Recent research has highlighted the critical role of iron in determining the biological response to FLASH radiotherapy (RT), a cutting-edge cancer treatment technique that delivers ultra-high dose radiation while significantly reducing damage to normal tissues. Studies from the University of Oxford and other institutions reveal that iron levels within tissues influence lipid peroxidation and ferroptosis, key mechanisms driving the therapy’s selective sparing of healthy cells.
Understanding FLASH Radiotherapy and Iron Dynamics
Cancer cells rely heavily on iron to support their rapid growth, making them particularly vulnerable to ferroptosis, an iron-dependent form of programmed cell death. FLASH RT exploits this vulnerability to effectively target tumour cells while minimising collateral damage to normal tissues. Research shows that during FLASH RT, tumour tissues experience increased lipid peroxidation and ferroptosis, leading to cell death, while normal tissues show minimal effects. This differential response is believed to be driven by inherent differences in iron content between healthy and cancerous tissues.

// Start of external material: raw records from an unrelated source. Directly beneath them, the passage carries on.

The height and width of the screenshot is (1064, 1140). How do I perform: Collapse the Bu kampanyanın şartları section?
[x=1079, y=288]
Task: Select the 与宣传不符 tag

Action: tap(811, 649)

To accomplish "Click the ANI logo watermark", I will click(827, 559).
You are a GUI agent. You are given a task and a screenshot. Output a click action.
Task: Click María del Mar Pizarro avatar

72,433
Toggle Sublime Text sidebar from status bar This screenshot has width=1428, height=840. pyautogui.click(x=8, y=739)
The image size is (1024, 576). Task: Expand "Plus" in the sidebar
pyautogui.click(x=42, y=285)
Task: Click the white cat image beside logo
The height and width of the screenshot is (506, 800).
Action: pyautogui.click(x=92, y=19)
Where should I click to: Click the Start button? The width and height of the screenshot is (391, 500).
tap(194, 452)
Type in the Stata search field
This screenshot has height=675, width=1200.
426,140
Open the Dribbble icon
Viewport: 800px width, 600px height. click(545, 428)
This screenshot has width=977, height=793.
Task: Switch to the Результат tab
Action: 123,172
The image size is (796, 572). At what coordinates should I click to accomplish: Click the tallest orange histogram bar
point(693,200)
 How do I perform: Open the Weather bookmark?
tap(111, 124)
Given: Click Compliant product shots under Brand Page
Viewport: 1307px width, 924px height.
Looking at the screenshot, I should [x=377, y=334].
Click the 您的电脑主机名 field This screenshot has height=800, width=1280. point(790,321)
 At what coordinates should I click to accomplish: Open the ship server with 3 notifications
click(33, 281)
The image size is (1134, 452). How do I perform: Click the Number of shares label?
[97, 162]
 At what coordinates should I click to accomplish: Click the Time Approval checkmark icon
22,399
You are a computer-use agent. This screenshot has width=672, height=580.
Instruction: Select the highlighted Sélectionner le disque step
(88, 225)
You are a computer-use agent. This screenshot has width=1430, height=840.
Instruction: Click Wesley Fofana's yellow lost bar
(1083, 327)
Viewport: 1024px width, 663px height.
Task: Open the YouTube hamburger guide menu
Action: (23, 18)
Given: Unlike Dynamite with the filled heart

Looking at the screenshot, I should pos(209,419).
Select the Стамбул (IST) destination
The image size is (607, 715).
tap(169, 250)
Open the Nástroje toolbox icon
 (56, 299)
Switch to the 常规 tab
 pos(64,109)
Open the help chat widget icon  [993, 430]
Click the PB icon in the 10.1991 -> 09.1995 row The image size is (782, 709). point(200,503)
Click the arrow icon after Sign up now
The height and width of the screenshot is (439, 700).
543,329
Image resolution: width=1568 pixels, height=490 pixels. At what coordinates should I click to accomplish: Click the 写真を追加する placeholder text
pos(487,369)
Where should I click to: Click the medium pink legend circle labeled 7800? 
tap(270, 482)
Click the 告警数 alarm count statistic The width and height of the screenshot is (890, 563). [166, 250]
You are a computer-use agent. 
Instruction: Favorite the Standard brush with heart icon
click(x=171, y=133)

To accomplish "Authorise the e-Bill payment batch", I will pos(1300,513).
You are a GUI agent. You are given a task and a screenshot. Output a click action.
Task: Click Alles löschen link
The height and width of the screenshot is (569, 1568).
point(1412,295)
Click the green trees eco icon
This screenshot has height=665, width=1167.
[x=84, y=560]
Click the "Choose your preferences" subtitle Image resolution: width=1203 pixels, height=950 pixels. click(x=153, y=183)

Critical Findings on Iron’s Role
Researchers demonstrated that increasing iron levels in normal tissues by feeding mice a high-iron diet prior to radiotherapy reversed the protective effect of FLASH RT. This resulted in increased intestinal damage and lipid peroxidation comparable to conventional RT, indicating that baseline iron levels and iron-induced lipid peroxidation are central to the therapy’s tissue-sparing effects.
Clinical Significance and Future Directions
These findings suggest that intrinsic iron levels and their influence on lipid peroxidation critically mediate FLASH RT’s ability to spare normal tissues. Understanding this relationship could allow clinicians to personalise cancer treatments by modulating iron levels, thereby enhancing the safety and efficacy of radiotherapy. This research paves the way for optimising radiation protocols, with the potential to improve patient outcomes and reduce side effects in oncology care.
Overall, the study sheds new light on the mechanisms that underlie FLASH therapy’s selective tumour targeting and normal tissue preservation, offering promising insights for future cancer treatment strategies.
Reference
Vilaplana-Lopera N et al. Tissue-specific iron levels modulate lipid peroxidation and the FLASH radiotherapy effect. 2025:2025.05.14.653978.